Struggling SIBL Reports Significant Q2 Loss due to Mounting NPL Pressure and Cash Flow Issues
Struggling SIBL Reports Significant Q2 Loss due to Mounting NPL Pressure and Cash Flow Issues

Struggling SIBL ReportsQ2 Loss of Tk321 crore due to mounting NPL issues and financial troubles

Social Islami Bank (SIBL), one of Bangladesh's leading financial institutions, is facing financial challenges due to a combination of factors, including deteriorating asset quality, loan irregularities, liquidity shortages, and economic pressures.

In the April-June quarter of 2025, SIBL reported a consolidated loss of Tk321 crore, a stark contrast to the Tk80 crore profit it made during the same period the previous year [1]. The loss was primarily due to a decline in interest income, arising from a rise in non-performing loans (NPLs), and high borrowing costs [2].

The bank's liquidity crunch is further aggravated by a current account deficit of Tk3,400 crore with Bangladesh Bank, a significant amount relative to the bank's size [2]. Internal audits have uncovered serious loan irregularities, including breaches of the single borrower exposure limit and investment-to-deposit ratio, during the previous management, contributing to financial instability [2].

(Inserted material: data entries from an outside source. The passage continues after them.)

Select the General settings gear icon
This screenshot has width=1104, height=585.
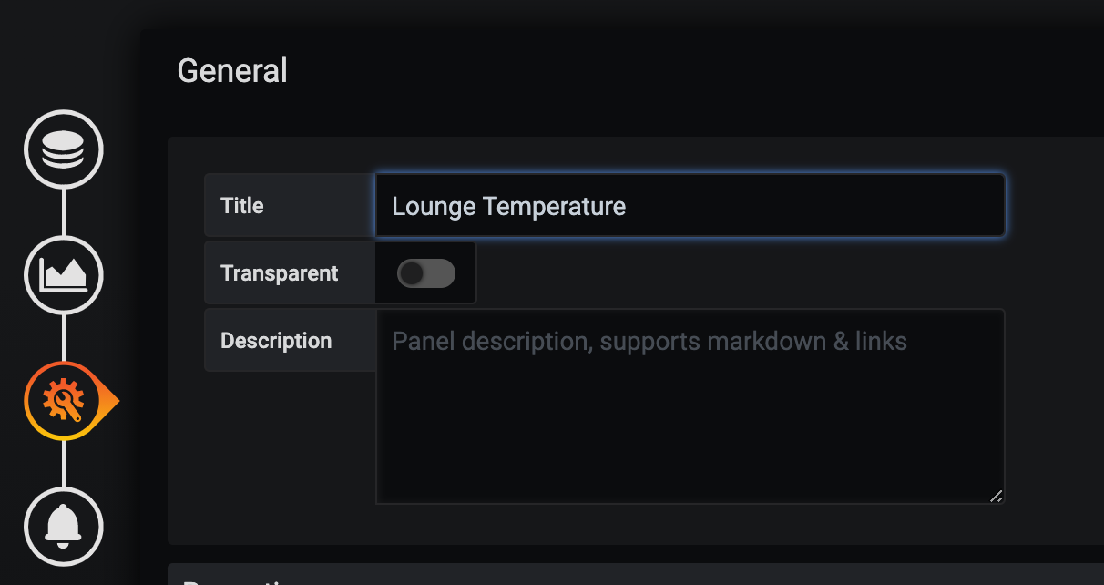pyautogui.click(x=64, y=401)
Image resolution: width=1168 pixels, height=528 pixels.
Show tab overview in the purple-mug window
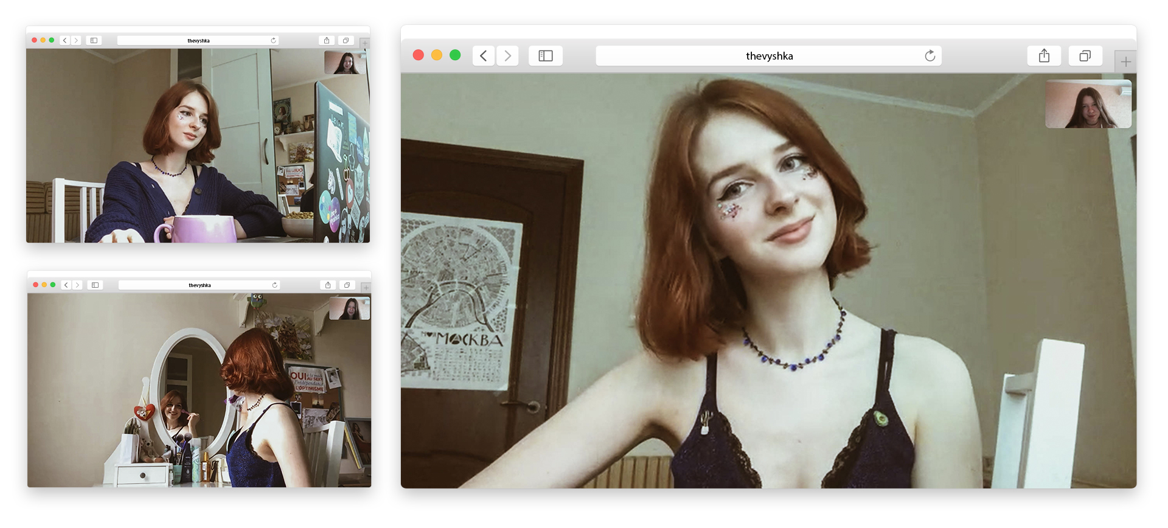(x=346, y=41)
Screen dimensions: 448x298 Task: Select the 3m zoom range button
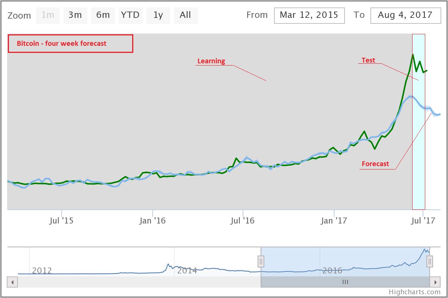[75, 15]
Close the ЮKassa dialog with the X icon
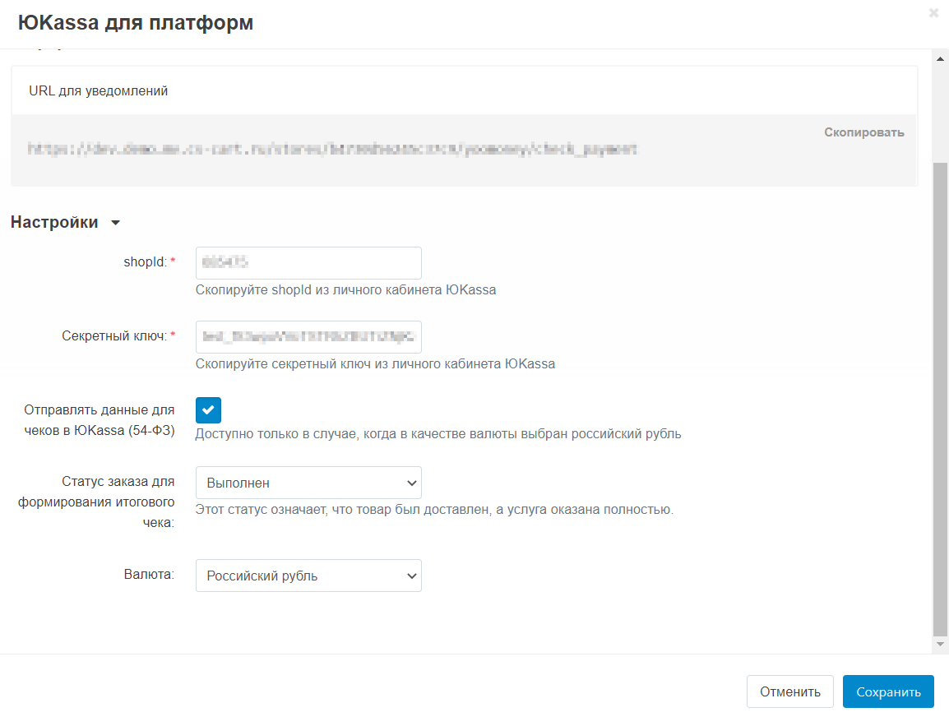 (933, 13)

SIBL's classified investment jumped by 13 times to Tk23,633 crore compared to the previous year, according to the audited statement for 2024 [3]. The bank was also required to keep provisions against investment worth Tk22,359.72 crore, but it maintained only Tk1,366 crore [3].

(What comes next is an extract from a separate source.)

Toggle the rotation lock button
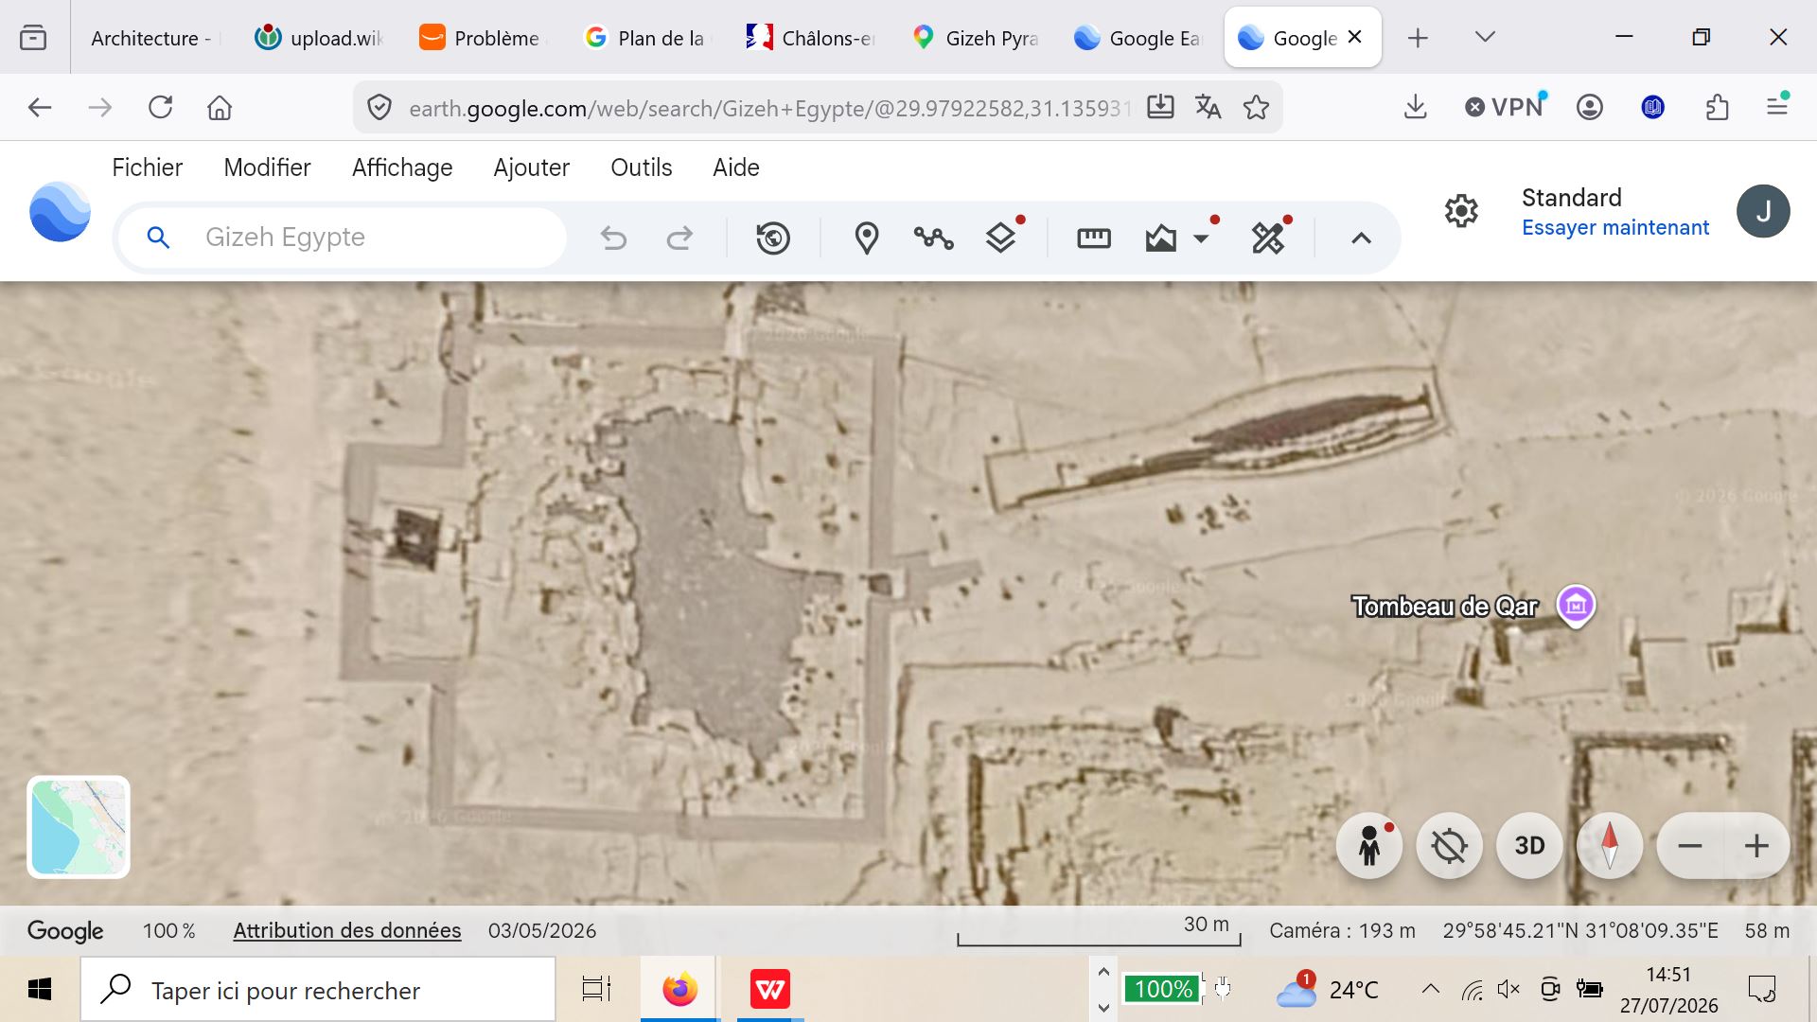 click(1449, 845)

These issues have led to a provision shortfall of Tk20,994 crore as of 31 December 2024 [6]. The bank's share price edged up by 1.23%, closing at Tk8.20 last Thursday at the Dhaka Stock Exchange (DSE) [7]. However, the loss per share for the quarter was Tk2.93, and for the six-month period, it was Tk4.33 [4][7].

Inflationary pressures and a tightening monetary policy have reduced domestic credit demand, worsening the bank’s lending environment [2]. The bank's shareholders have been affected by these losses, as the earnings per share (EPS) for the same period last year were Tk0.33, contrasting sharply with the negative EPS in 2025 [5].

In August 2022, the Bangladesh Bank dissolved the board of directors of SIBL and formed a new five-member board [8]. The bank has been under the control of the S Alam Group, a business conglomerate with a history of alleged irregularities and corruption, since 2017 [9].

In conclusion, SIBL's financial difficulties are a result of a combination of deteriorating asset quality, loan and governance irregularities, a strained liquidity position, and economic pressures that have suppressed credit demand and earnings. These factors have led to sharply reduced net interest income and significant losses.

References: 1. Bangla Tribune 2. Dhaka Tribune 3. Financial Express 4. Daily Star 5. New Age 6. Bangla Tribune 7. Dhaka Tribune 8. Bangla Tribune 9. Dhaka Tribune

The economic pressures and strained liquidity position of Social Islami Bank (SIBL) have led to a significant decrease in net interest income and accumulation of substantial losses in the finance industry. The bank's loan irregularities during the previous management, including breaches of the single borrower exposure limit and investment-to-deposit ratio, have contributed to this financial instability, impacting business operations within the banking-and-insurance sector.